Document section:
>>>

Improved Road Object Detection Algorithm for YOLOv8n

doi:10.3778/j.issn.1002-8331.2403-0383

Abstract

Abstract: Addressing the challenges posed by varying object scales and complex background interference that result in low detection accuracy and high missed detection rates in road scenes, an enhanced road object detection algorithm is proposed based on YOLOv8n. Firstly, the diverse branch block (DBB) is introduced to construct the C2fDBB module, replacing the original C2f module, thereby enhancing the network capacity to extract multi-scale features. Secondly, building upon the path aggregation network (PANet), the asymptotic feature pyramid network (AFPN) concept is leveraged to propose the path aggregation progressive feature pyramid network (PA-AFPN) feature fusion method, enhancing the network ability to integrate multi-scale features effectively. Additionally, the SPPF (spatial pyramid pooling fast) with dual-branch structure incorporating triplet attention (SPPF2_TA) module is designed, which efficiently integrates multi-scale information through an average pooling branch and triplet attention (TA) mechanism, effectively reducing the impact of background interference on detection. Finally, MPDIoU is adopted as the new boundary regression loss function to replace the original loss function, expediting algorithm convergence and enhancing object localization precision. Experimental results on the public road benchmark datasets BDD100K and SODA10M demonstrate that the improved algorithm achieves an increase of 5.7?percentage points and 7.3?percentage points in mAP@0.5 compared to baseline algorithms, with a reduction in computational load by 0.6 GFLOPs. Compared to other mainstream object detection methods, the proposed algorithm shows notable advantages in terms of FLOPs, FPS, and mAP@0.5, making it more suitable for object detection tasks in road scenes.

<<<

Material provided:
>>>

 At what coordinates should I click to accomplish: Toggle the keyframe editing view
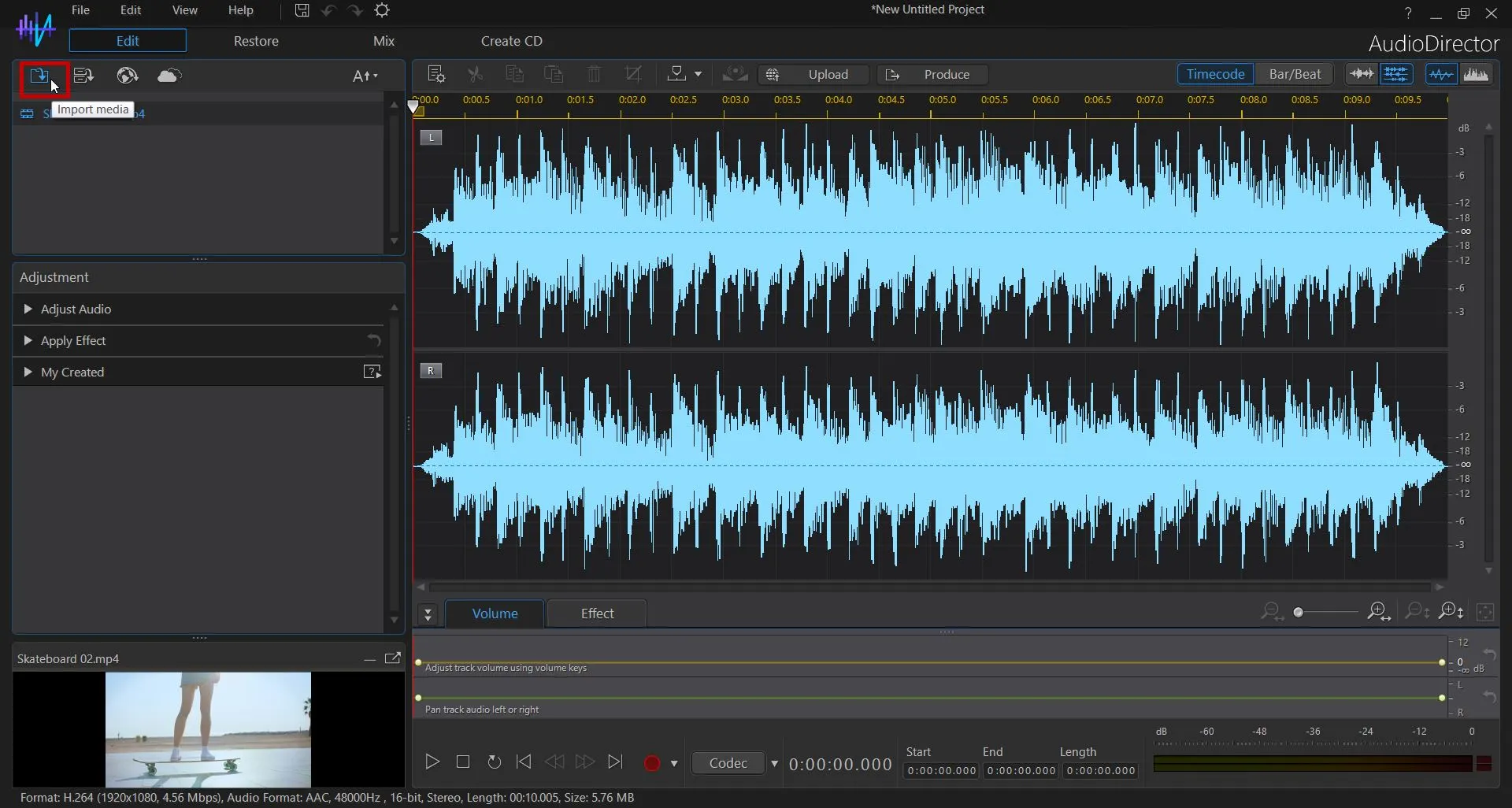click(x=1399, y=74)
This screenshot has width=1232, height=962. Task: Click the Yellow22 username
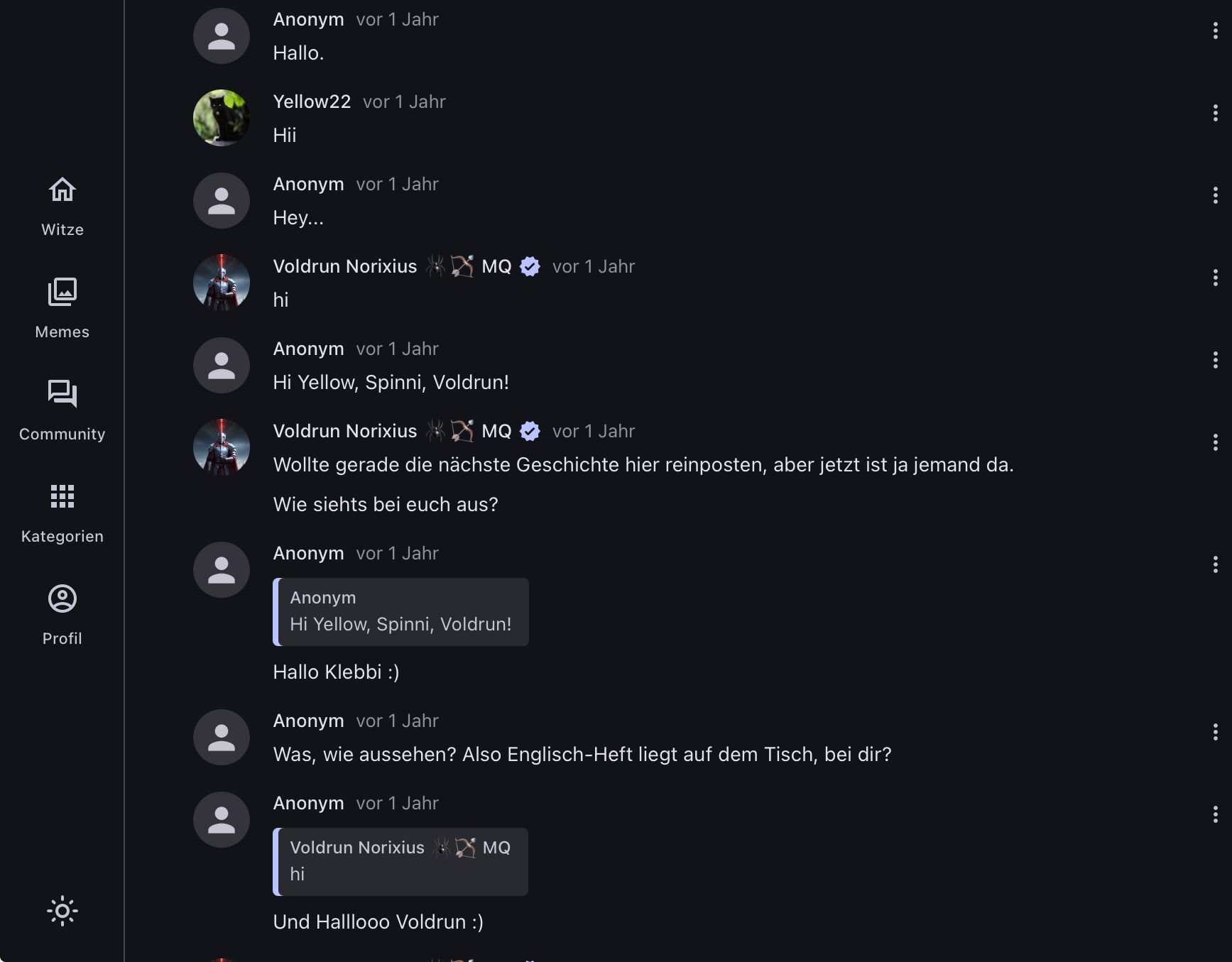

<<<

What the task asks:
Please name the function that the road object detection abstract adopts as the new boundary regression loss.

Complete response:
MPDIoU